Your task — Using the listing below, report each line holding the string "Scanning".

Exercise materials —
□ □ □ □

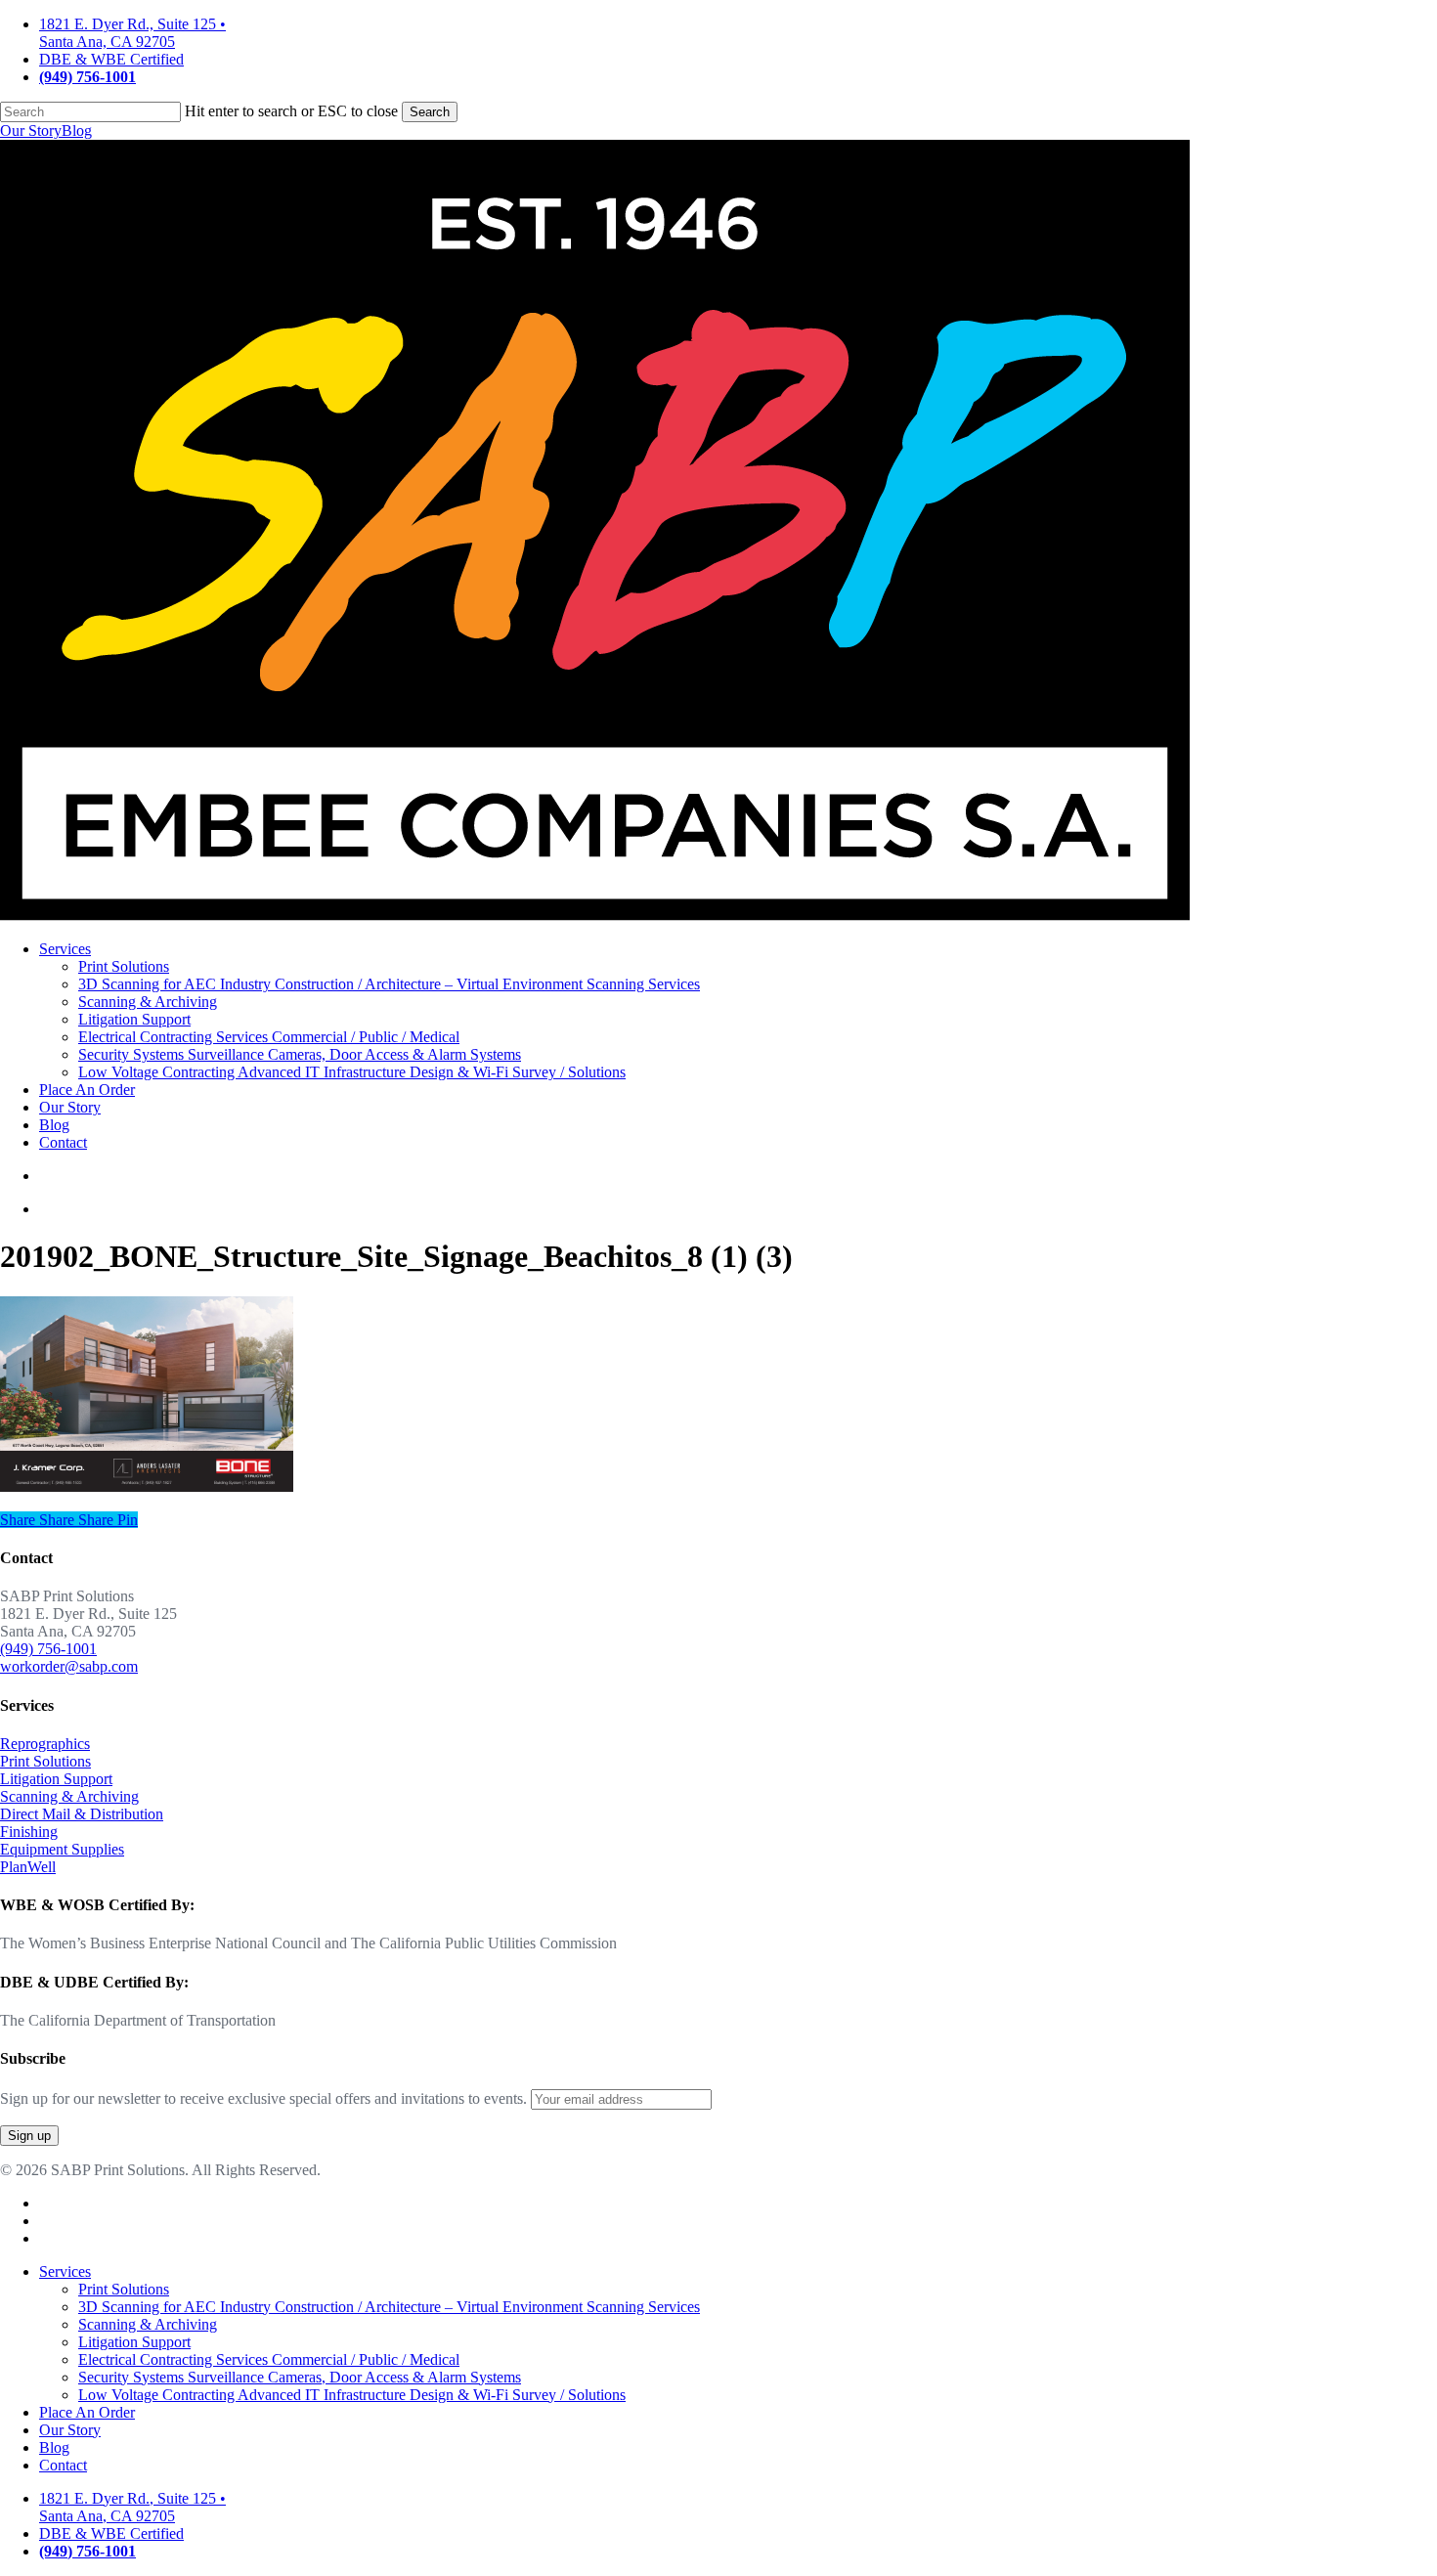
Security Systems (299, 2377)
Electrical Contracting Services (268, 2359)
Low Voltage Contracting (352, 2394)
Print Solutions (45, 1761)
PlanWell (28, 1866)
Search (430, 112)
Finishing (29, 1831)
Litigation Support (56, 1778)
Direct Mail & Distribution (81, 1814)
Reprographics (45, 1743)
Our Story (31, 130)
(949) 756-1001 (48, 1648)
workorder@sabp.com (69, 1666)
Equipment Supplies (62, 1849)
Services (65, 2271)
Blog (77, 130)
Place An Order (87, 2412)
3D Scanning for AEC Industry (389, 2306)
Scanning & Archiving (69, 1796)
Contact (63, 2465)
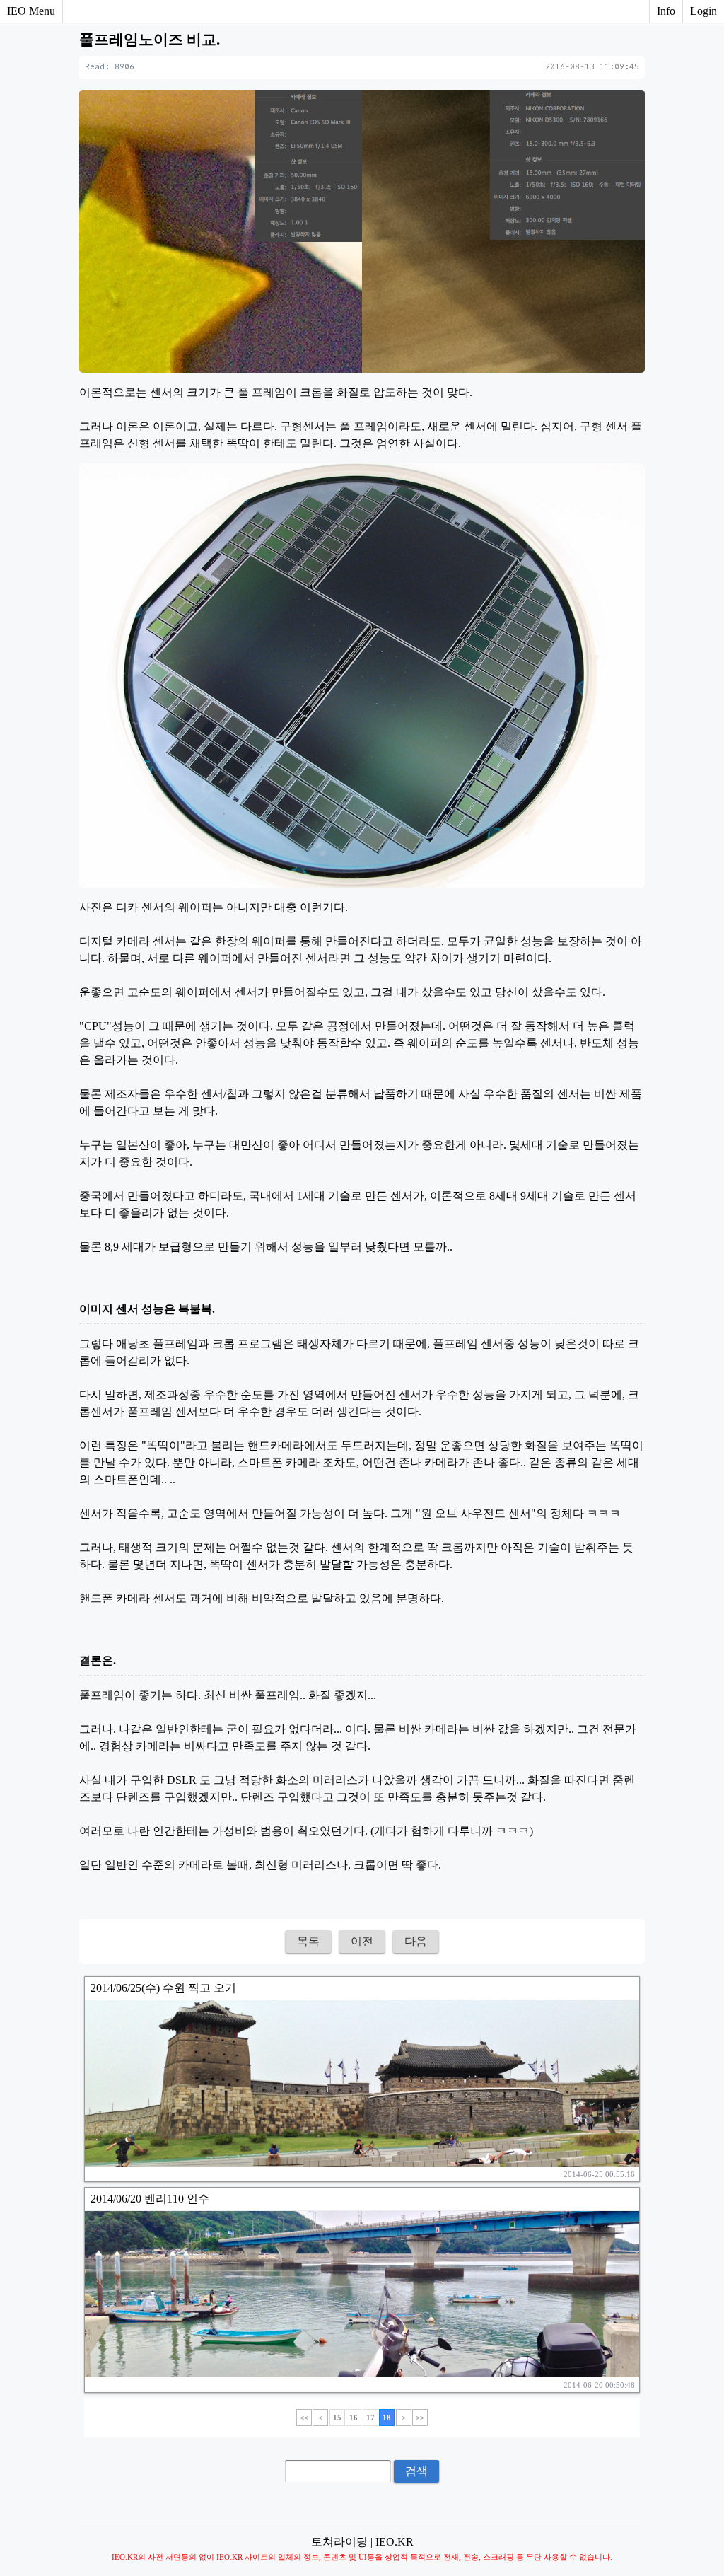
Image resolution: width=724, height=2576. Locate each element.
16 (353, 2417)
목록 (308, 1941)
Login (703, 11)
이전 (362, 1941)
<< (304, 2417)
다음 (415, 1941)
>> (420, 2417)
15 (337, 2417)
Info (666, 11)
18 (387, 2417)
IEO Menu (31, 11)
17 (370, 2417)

□ □ □ □

Result for this task —
3D Scanning for AEC Industry (389, 2306)
Scanning & Archiving (69, 1796)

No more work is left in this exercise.